Respiratory and systemic infections can trigger the syndrome by creating an inflammatory state that amplifies immune signaling. Mycoplasma pneumoniae infection is particularly important because it can cause a mucocutaneous reaction that resembles or overlaps with Stevens-Johnson syndrome. In such cases, the infection likely acts as a direct immune stimulus rather than merely a background factor. Other severe infections may contribute through similar mechanisms, especially when they produce high levels of inflammatory cytokines and immune activation.
Conclusion
Stevens-Johnson syndrome develops when the immune system mounts a severe, misdirected attack on skin and mucous membrane cells. The most common triggers are medications, especially certain antibiotics, anticonvulsants, and allopurinol, followed by infections such as Mycoplasma pneumoniae. Genetic factors, particularly HLA variants, shape how the immune system recognizes these triggers and help explain why only certain individuals are affected. Additional contributors include altered drug metabolism, chronic illnesses, immune dysregulation, and overlapping environmental exposures.
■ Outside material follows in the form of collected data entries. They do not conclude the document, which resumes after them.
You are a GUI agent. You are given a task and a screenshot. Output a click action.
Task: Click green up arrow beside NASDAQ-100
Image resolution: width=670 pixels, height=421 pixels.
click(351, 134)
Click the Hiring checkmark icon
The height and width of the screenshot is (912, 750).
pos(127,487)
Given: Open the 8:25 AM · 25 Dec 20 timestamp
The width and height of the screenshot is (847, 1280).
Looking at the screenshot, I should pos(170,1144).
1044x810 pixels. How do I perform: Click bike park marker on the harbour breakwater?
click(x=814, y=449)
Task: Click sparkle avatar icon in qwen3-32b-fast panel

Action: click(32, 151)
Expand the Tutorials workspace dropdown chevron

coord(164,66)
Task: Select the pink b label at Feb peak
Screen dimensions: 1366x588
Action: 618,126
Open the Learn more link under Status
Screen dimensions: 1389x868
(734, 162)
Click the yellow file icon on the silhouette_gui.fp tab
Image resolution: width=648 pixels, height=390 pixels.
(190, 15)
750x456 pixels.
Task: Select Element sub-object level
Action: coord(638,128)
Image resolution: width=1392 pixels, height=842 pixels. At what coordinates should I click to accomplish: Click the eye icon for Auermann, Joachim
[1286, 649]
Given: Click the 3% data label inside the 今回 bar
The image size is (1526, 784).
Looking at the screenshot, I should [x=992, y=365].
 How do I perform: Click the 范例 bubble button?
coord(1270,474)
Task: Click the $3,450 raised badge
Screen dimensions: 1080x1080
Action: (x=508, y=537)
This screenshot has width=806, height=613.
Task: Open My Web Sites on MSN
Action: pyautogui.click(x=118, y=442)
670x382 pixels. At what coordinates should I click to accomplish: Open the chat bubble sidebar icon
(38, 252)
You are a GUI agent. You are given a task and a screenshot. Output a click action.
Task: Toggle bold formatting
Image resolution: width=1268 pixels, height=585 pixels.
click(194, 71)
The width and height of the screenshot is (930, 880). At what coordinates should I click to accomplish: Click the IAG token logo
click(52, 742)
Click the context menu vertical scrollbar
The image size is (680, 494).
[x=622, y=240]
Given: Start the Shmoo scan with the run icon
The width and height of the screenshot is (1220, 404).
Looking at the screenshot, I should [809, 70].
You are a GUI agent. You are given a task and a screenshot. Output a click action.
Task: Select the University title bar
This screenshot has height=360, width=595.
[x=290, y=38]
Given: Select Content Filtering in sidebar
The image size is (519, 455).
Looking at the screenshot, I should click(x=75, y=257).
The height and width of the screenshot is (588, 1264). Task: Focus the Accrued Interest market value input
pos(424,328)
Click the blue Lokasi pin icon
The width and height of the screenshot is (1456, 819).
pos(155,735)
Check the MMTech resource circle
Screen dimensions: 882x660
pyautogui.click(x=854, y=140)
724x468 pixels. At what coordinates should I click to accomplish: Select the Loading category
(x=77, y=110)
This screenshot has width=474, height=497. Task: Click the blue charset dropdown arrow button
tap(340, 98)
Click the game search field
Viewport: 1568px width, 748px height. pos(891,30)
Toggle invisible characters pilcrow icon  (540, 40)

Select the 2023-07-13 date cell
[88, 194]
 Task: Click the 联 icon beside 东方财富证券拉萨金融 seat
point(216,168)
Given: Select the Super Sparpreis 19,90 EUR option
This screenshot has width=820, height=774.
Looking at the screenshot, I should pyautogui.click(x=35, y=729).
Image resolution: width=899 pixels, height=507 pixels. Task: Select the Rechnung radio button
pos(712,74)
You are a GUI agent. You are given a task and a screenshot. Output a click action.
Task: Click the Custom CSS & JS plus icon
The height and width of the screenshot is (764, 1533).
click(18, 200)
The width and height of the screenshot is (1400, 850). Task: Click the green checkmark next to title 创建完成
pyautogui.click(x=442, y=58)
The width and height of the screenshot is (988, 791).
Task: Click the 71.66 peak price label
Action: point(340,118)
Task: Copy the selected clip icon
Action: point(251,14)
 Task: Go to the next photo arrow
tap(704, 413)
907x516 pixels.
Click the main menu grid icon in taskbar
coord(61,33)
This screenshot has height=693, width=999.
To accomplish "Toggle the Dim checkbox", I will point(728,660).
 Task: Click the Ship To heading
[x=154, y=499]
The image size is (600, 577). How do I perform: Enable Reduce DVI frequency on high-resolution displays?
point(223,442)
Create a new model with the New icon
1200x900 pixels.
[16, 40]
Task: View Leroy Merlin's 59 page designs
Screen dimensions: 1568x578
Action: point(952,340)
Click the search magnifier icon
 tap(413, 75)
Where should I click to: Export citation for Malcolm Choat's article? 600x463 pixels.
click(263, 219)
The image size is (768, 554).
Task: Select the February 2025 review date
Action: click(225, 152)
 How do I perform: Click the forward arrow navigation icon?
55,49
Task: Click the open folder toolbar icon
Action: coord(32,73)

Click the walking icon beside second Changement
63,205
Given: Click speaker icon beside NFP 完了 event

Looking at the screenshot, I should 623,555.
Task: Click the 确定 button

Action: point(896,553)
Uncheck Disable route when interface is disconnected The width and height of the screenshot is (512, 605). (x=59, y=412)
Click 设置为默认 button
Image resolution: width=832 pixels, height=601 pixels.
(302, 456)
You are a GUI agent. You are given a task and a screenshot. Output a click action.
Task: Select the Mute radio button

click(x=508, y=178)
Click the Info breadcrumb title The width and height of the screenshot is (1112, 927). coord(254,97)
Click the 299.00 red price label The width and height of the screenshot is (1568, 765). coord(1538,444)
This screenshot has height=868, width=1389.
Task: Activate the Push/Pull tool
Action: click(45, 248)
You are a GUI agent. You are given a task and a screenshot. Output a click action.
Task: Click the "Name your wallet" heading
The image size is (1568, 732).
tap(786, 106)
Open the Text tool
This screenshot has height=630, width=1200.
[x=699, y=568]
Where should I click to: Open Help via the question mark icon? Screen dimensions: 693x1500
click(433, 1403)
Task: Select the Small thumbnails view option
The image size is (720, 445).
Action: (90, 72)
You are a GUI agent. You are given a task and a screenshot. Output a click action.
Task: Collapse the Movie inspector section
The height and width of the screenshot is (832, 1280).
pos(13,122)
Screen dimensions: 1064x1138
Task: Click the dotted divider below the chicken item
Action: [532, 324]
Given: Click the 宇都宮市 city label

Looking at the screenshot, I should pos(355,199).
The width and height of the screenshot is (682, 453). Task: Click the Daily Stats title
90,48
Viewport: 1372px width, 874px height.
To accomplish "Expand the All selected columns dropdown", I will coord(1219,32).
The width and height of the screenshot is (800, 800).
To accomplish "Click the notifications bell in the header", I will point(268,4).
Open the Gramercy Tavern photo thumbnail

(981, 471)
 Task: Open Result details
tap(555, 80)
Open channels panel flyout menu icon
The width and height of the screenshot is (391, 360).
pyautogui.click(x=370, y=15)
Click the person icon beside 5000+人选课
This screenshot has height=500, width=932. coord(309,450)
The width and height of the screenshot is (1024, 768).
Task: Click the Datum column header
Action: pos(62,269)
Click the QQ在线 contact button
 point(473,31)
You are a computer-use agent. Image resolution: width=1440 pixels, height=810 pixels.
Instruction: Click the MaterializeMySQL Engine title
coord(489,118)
Understanding the causes of Stevens-Johnson syndrome means understanding the biological pathway that turns a drug exposure or infection into a life-threatening immune reaction. The condition is not random; it reflects a specific failure of immune tolerance, antigen presentation, and cytotoxic regulation. That is why the same trigger can be harmless in one person and catastrophic in another. The combination of exposure, susceptibility, and immune activation determines whether the disease develops.